The 31-year-old has long been an integral part of Sir Alex Ferguson’s plans and hopes he can continue to play at the top level for a number of years.
“Hopefully I’m a better player now than I was a couple of years ago,” he told reporters.
“I feel I have improved and I’m hoping to still improve. I’ve just turned 31 and the peak time in players’ careers seems to be a little bit later so hopefully that carries on and I’ve still got the best years ahead of me.”
Carrick’s comments came from inside the England camp in Moldova, where the Three Lions are preparing for Friday night's World Cup qualifier and the midfielder’s personal international renaissance continues. Last month Carrick pulled on an England shirt for the first time in more than two years to finally bring to an end a frustrating chapter in what has otherwise been a career strewn with highlights and silverware .

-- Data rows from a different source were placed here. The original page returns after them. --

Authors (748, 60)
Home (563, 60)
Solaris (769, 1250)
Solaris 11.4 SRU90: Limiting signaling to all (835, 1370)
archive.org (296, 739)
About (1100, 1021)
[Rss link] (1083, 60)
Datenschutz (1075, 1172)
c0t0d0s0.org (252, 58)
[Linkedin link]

After suffering the ignominy of travelling to the 2010 World Cup and never setting foot on the pitch, Carrick was then overlooked entirely by Roy Hodgson for this summer’s European Championship, a decision that appeared to signal the end of his international career.
Hodgson, however, claimed it had all been a big misunderstanding. The England boss believed Carrick had asked not to be selected; the player insists that was never the case.
With everybody now clear on where they stand, Michael again finds himself at the heart of England’s plans ahead of a major tournament, and at a time when Hodgson has dismissed talk he’s planning to “freshen up” his squad by getting rid of ageing stars.